The chemopreventive agent sulforaphane (SFN) exerts anti-inflammatory activity by thiol-dependent inhibition of nuclear factor kappa B (NF-kappa B) DNA binding. To further analyze the underlying mechanisms, we focused on the thioredoxin/thioredoxin reductase (TrxR) system as a key redox mechanism regulating NF-KB DNA binding. Using cultured Raw 264.7 mouse macrophages as a model, 1-chloro-2,4-dinitrobenzene (CDNB), a known inhibitor of TrxR, was identified as an inhibitor of lipopolysaccharide (LPS)-mediated nitric oxide (NO) production and of NF-KB DNA binding. CDNB and SFN acted synergistically with respect to inhibition of LPS-induced NO release, and we consequently identified SFN as a novel inhibitor of TrxR enzymatic activity in vitro.
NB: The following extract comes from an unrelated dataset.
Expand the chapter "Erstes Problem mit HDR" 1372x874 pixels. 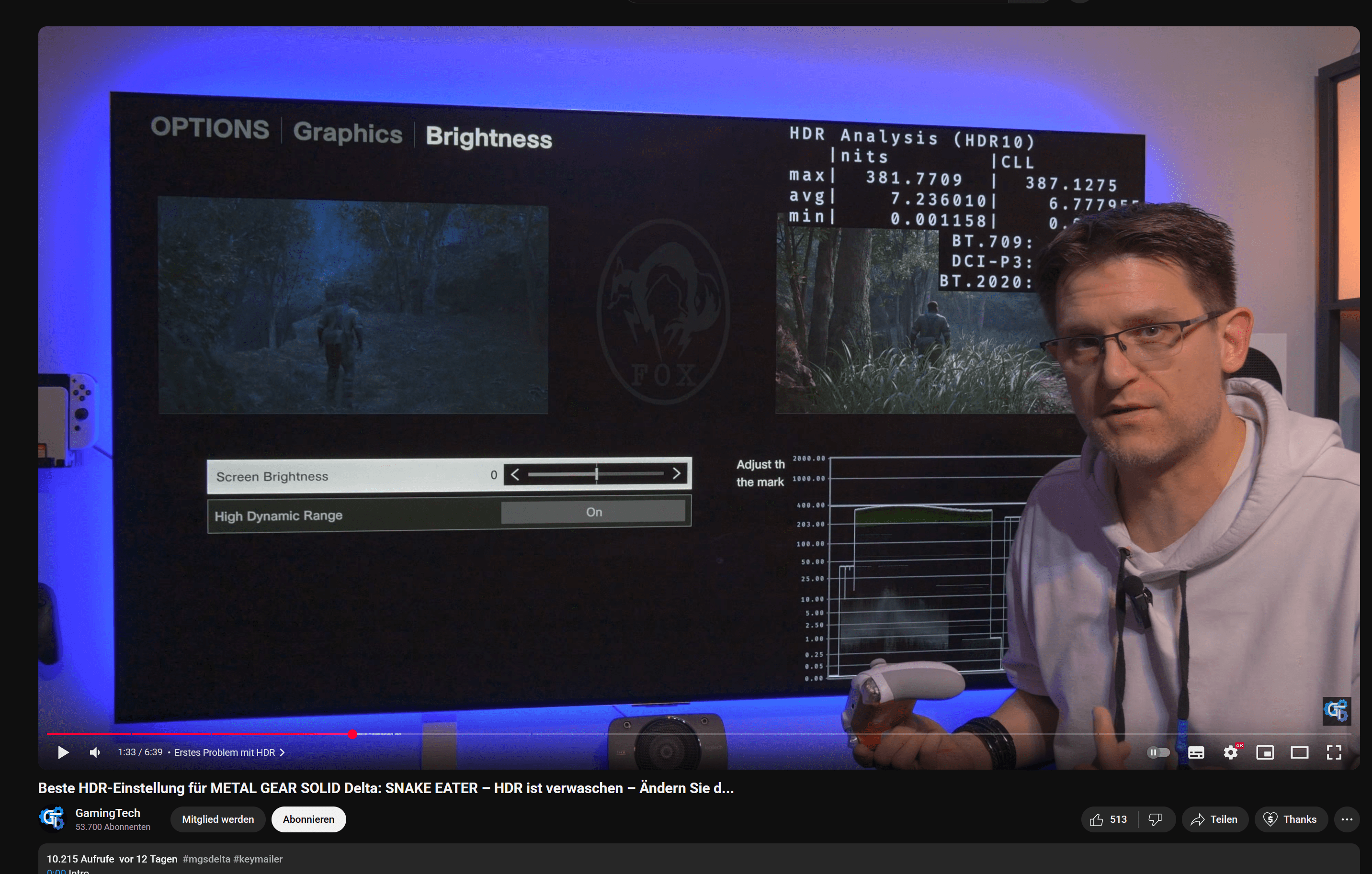[228, 752]

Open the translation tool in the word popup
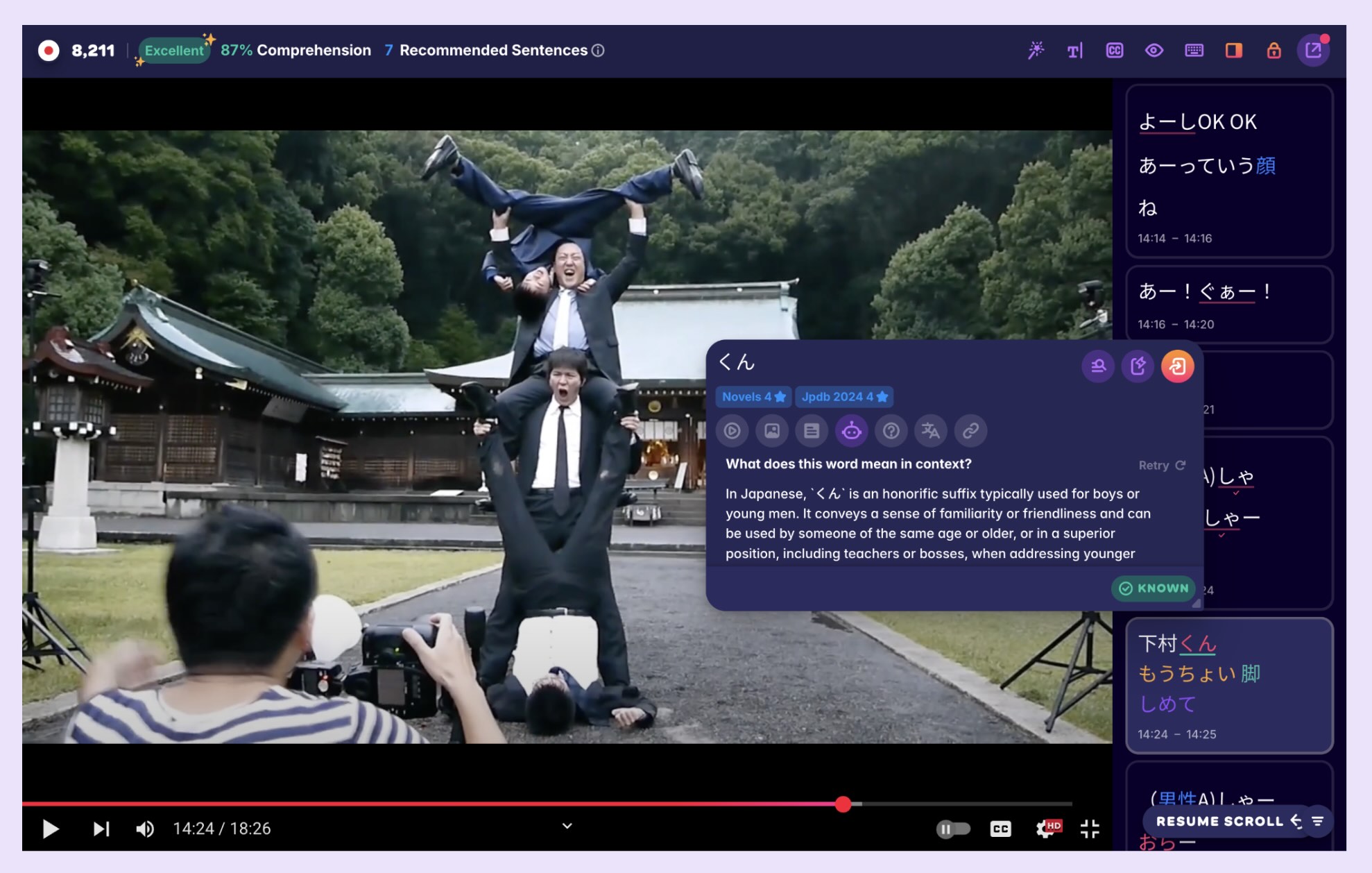pos(931,430)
Short-term treatment of Raw macrophages with SFN or CDNB resulted in the inhibition of TrxR activity in vivo with half-maximal inhibitory concentration of 25.0 +/- 3.5 mu M and 9.4 +/- 3.7 mu M, respectively, whereas after a 24(..)h treatment with 25 mu M SFN, TrxR activity was > 1.5-fold elevated. In additional experiments, we could exclude that inhibition of trans-activating activity of NF-KB contributed to the reduced expression of pro-inflammatory proteins by SFN, based on transient transfection experiments with a (kappa B)(2)-chloramphenicol acetyltransferase construct and a lack of inhibition of. protein kinase A activity. These findings further emphasize the importance of redox modulation or thiol reactivity for the regulation of NF-kappa B-dependent transcription by SFN.